So you have a Maine Coon cat. Congratulations on sharing your life with one of the largest domestic cat breeds in the world. According to an urban legend that’s since been scientifically busted, Maine Coon cats were once believed to be a cross between a feline and a raccoon. Famous for their dense coats and unwavering devotion to their human family members, these gentle giants make the purr-fect companions for first-timers and veteran pet parents alike. But these stunning felines aren’t as low maintenance as some people believe. Have you ever wondered, “Do Maine Coon cats shed?” Here’s the full scoop.
As the breed’s name indicates, Maine Coon cats hail from the glorious state of Maine. While Maine is undeniably beautiful, it’s also freezing cold during the winter months – the average high in January is a chilly 23 degrees Fahrenheit. To combat the chill, Maine Coon cats developed two undercoats and a thick topcoat. So, does that impact the amount they shed? Confusingly, the answer seems to be: “Maybe.”
All cats are individuals, so it stands to reason that all cats have their own shedding cycles. While some Maine Coons leave behind enough fur to craft into cat toys, others will only shed seasonally. Shedding is the process of dead hair dropping off, making way for new regrowth and releasing the skin’s natural oils. Shedding is essential for your cat to maintain a healthy, shiny coat. But if tackling your clothes with a lint roller on a daily basis is getting on your nerves, don’t worry. We’ve got a few tips that can make grooming your Maine Coon cat much easier.

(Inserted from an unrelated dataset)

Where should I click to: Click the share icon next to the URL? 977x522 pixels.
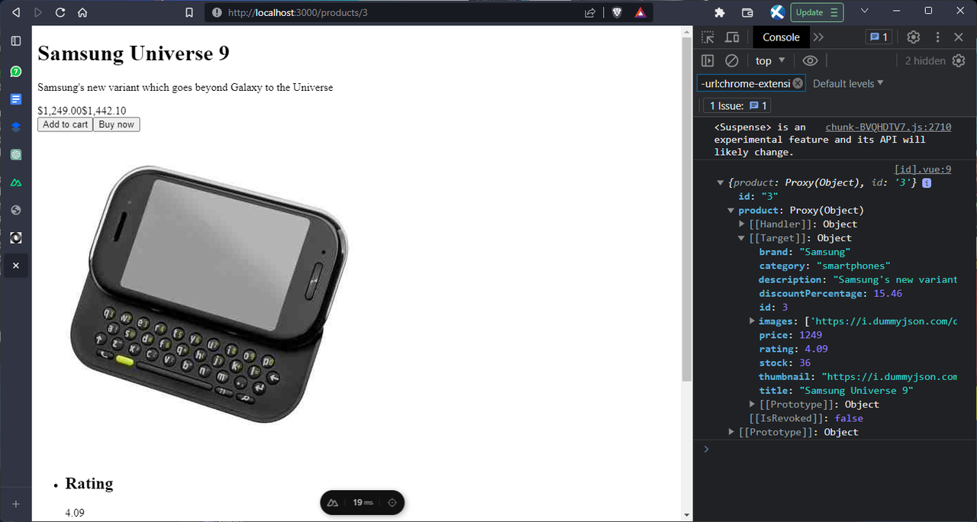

Having a cat is a lot like sharing your home with a furry, magical being. But sometimes you’re tired of finding cat hair on your clothes, your furniture, your floor, your — Well, you get the picture. But what can you do about it? Some say that fluffier Maine Coon cats are more likely to shed than cats with silkier coats, while others claim it’s actually the condition of your cat’s coat that causes the amount of hair fall. Fortunately, there are a few steps you can take to reduce the amount of hair your fur baby sheds, including:
- Brush your cat daily to keep their coat free of mats and distribute their skin’s natural oils throughout their coat.
- Use wipes to reduce the amount of dander buildup, which can lead to dry, flaky skin and hair fall.
- Speak to your veterinarian if your cat begins to shed much more than usual, as this could be a sign of an underlying health condition.
Hair and fur are typically used interchangeably, but did you know they’re not really the same thing? Unlike hair, which is softer and silkier, fur is denser and coarser, offering extra protection against frigid climates. Maine Coon cats have three layers of fur that make up their plush, luxurious coats. In addition to their thick coats, Maine Coons have a lionlike mane around the neck and chest, and their ears are usually tufted. Ultimately, you’ll still hear others (even veterinarians and professional groomers) refer to a Maine Coon’s coat as “hair,” but now you know the answer — it’s actually fur.
It’s a common misconception that only outdoor cats need regular baths. In reality, most cats should be bathed an average of once a month – but there are a few exceptions, like Sphynx cats. Bathing your Maine Coon monthly helps to reduce oily buildup, removes excess dander, and helps to control your cat’s shedding. That being said, you should avoid bathing your Maine Coon cat too frequently, as this can leave her skin (not to mention her gorgeous coat) dry and dehydrated. Here are a few tips that can help you bathe your fur baby without getting clawed to ribbons:
Start grooming as soon as possible
Whether you’ve recently adopted a kitten or a full-grown Maine Coon, you should help them adjust to being groomed as soon as you bring them home. Make sure you start off while they’re calm and happy. Try allowing your cat to play with their brush before you groom them. They’ll be less likely to panic if your cat views your grooming tools as toys.
Take baby steps
We recommend starting off slowly and working your way up. Instead of immediately plunging your fur baby into a sinkful of water, try using pet wipes or a no-rinse shampoo first. Once your Maine Coon is used to being wiped down, you can give a bath a try.
Glove up before bathtime
You can find bathing gloves online (or in most pet stores) that will make the process of working shampoo into your cat’s fur a whole lot easier. Even better? The gloves are thick, offering you a layer of protection against your fur baby’s talon-like claws.
While many people think cats don’t need baths, that myth has been busted. Just like we need showers to remove oily buildup, skin cells, and hair, so do our cats. Fortunately for pet parents, our feline fur babies don’t need to be bathed as frequently as we do. Just remember to take your time, don’t force your cat into the water, and take her to a professional groomer if she refuses to cooperate with you.